**WHAT IS EXPECTED**:
Reproduce each of the following items verbatim.

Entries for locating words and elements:
start

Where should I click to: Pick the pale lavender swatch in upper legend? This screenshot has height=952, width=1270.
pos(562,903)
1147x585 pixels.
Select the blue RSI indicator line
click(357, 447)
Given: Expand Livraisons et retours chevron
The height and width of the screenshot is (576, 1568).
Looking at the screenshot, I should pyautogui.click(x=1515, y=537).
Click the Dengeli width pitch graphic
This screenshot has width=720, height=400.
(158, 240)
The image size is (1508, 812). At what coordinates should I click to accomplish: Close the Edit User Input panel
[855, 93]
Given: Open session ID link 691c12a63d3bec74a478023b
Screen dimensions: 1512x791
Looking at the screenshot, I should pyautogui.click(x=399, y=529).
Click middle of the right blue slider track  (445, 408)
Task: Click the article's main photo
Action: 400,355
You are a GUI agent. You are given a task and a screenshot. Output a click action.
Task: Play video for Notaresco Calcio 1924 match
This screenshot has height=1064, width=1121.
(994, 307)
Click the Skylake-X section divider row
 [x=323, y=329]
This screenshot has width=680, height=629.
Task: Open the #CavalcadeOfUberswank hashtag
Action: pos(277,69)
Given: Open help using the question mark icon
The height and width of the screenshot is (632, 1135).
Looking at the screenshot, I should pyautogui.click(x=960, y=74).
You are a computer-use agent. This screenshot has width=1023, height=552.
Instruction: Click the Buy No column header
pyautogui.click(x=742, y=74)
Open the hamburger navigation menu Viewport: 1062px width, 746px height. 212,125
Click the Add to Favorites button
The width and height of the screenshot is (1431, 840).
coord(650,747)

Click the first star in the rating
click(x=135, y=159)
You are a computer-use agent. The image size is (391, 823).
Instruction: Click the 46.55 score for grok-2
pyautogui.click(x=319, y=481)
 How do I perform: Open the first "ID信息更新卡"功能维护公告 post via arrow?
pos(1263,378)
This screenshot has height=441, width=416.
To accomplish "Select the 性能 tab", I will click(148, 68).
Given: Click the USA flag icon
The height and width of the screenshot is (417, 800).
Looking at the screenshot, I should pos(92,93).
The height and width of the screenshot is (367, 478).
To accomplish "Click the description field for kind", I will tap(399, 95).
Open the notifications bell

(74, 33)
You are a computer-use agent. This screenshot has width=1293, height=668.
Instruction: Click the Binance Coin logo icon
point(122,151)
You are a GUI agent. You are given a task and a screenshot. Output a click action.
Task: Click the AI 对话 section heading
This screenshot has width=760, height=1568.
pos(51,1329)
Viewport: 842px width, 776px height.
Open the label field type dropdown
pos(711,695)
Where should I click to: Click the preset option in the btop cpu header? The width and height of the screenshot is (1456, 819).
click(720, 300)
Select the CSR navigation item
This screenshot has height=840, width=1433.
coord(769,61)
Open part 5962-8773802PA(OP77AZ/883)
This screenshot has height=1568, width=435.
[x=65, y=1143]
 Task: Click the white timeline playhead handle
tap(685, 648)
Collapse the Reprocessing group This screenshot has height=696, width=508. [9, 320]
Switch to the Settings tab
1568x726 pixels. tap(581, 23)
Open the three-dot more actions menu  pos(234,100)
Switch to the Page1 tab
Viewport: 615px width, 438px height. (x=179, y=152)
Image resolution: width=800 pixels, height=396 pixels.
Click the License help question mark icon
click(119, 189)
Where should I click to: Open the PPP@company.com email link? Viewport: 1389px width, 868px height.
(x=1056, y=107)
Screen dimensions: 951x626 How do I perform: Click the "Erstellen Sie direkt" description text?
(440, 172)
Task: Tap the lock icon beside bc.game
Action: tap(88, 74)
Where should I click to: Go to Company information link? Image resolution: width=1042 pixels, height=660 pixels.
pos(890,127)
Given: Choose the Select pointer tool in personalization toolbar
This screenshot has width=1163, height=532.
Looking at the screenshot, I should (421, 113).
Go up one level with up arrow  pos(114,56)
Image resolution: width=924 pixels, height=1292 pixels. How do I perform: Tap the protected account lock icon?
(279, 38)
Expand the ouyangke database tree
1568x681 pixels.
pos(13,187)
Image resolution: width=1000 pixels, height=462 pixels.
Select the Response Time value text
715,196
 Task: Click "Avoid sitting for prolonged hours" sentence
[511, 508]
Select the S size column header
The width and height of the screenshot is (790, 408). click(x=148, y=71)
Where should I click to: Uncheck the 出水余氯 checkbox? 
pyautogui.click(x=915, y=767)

end

**CORRECT ANSWER**:
Where should I click to: Pick the pale lavender swatch in upper legend? This screenshot has height=952, width=1270.
pos(562,903)
1147x585 pixels.
Select the blue RSI indicator line
click(357, 447)
Given: Expand Livraisons et retours chevron
The height and width of the screenshot is (576, 1568).
Looking at the screenshot, I should pyautogui.click(x=1515, y=537).
Click the Dengeli width pitch graphic
This screenshot has width=720, height=400.
(158, 240)
The image size is (1508, 812). At what coordinates should I click to accomplish: Close the Edit User Input panel
[855, 93]
Given: Open session ID link 691c12a63d3bec74a478023b
Screen dimensions: 1512x791
Looking at the screenshot, I should pyautogui.click(x=399, y=529).
Click middle of the right blue slider track  (445, 408)
Task: Click the article's main photo
Action: 400,355
You are a GUI agent. You are given a task and a screenshot. Output a click action.
Task: Play video for Notaresco Calcio 1924 match
This screenshot has height=1064, width=1121.
(994, 307)
Click the Skylake-X section divider row
 [x=323, y=329]
This screenshot has width=680, height=629.
Task: Open the #CavalcadeOfUberswank hashtag
Action: pos(277,69)
Given: Open help using the question mark icon
The height and width of the screenshot is (632, 1135).
Looking at the screenshot, I should pyautogui.click(x=960, y=74).
You are a computer-use agent. This screenshot has width=1023, height=552.
Instruction: Click the Buy No column header
pyautogui.click(x=742, y=74)
Open the hamburger navigation menu Viewport: 1062px width, 746px height. 212,125
Click the Add to Favorites button
The width and height of the screenshot is (1431, 840).
coord(650,747)

Click the first star in the rating
click(x=135, y=159)
You are a computer-use agent. The image size is (391, 823).
Instruction: Click the 46.55 score for grok-2
pyautogui.click(x=319, y=481)
 How do I perform: Open the first "ID信息更新卡"功能维护公告 post via arrow?
pos(1263,378)
This screenshot has height=441, width=416.
To accomplish "Select the 性能 tab", I will click(148, 68).
Given: Click the USA flag icon
The height and width of the screenshot is (417, 800).
Looking at the screenshot, I should pos(92,93).
The height and width of the screenshot is (367, 478).
To accomplish "Click the description field for kind", I will tap(399, 95).
Open the notifications bell

(74, 33)
You are a computer-use agent. This screenshot has width=1293, height=668.
Instruction: Click the Binance Coin logo icon
point(122,151)
You are a GUI agent. You are given a task and a screenshot. Output a click action.
Task: Click the AI 对话 section heading
This screenshot has width=760, height=1568.
pos(51,1329)
Viewport: 842px width, 776px height.
Open the label field type dropdown
pos(711,695)
Where should I click to: Click the preset option in the btop cpu header? The width and height of the screenshot is (1456, 819).
click(720, 300)
Select the CSR navigation item
This screenshot has height=840, width=1433.
coord(769,61)
Open part 5962-8773802PA(OP77AZ/883)
This screenshot has height=1568, width=435.
[x=65, y=1143]
 Task: Click the white timeline playhead handle
tap(685, 648)
Collapse the Reprocessing group This screenshot has height=696, width=508. [9, 320]
Switch to the Settings tab
1568x726 pixels. tap(581, 23)
Open the three-dot more actions menu  pos(234,100)
Switch to the Page1 tab
Viewport: 615px width, 438px height. (x=179, y=152)
Image resolution: width=800 pixels, height=396 pixels.
Click the License help question mark icon
click(119, 189)
Where should I click to: Open the PPP@company.com email link? Viewport: 1389px width, 868px height.
(x=1056, y=107)
Screen dimensions: 951x626 How do I perform: Click the "Erstellen Sie direkt" description text?
(440, 172)
Task: Tap the lock icon beside bc.game
Action: tap(88, 74)
Where should I click to: Go to Company information link? Image resolution: width=1042 pixels, height=660 pixels.
pos(890,127)
Given: Choose the Select pointer tool in personalization toolbar
This screenshot has width=1163, height=532.
Looking at the screenshot, I should (421, 113).
Go up one level with up arrow  pos(114,56)
Image resolution: width=924 pixels, height=1292 pixels. How do I perform: Tap the protected account lock icon?
(279, 38)
Expand the ouyangke database tree
1568x681 pixels.
pos(13,187)
Image resolution: width=1000 pixels, height=462 pixels.
Select the Response Time value text
715,196
 Task: Click "Avoid sitting for prolonged hours" sentence
[511, 508]
Select the S size column header
The width and height of the screenshot is (790, 408). click(x=148, y=71)
Where should I click to: Uncheck the 出水余氯 checkbox? 
pyautogui.click(x=915, y=767)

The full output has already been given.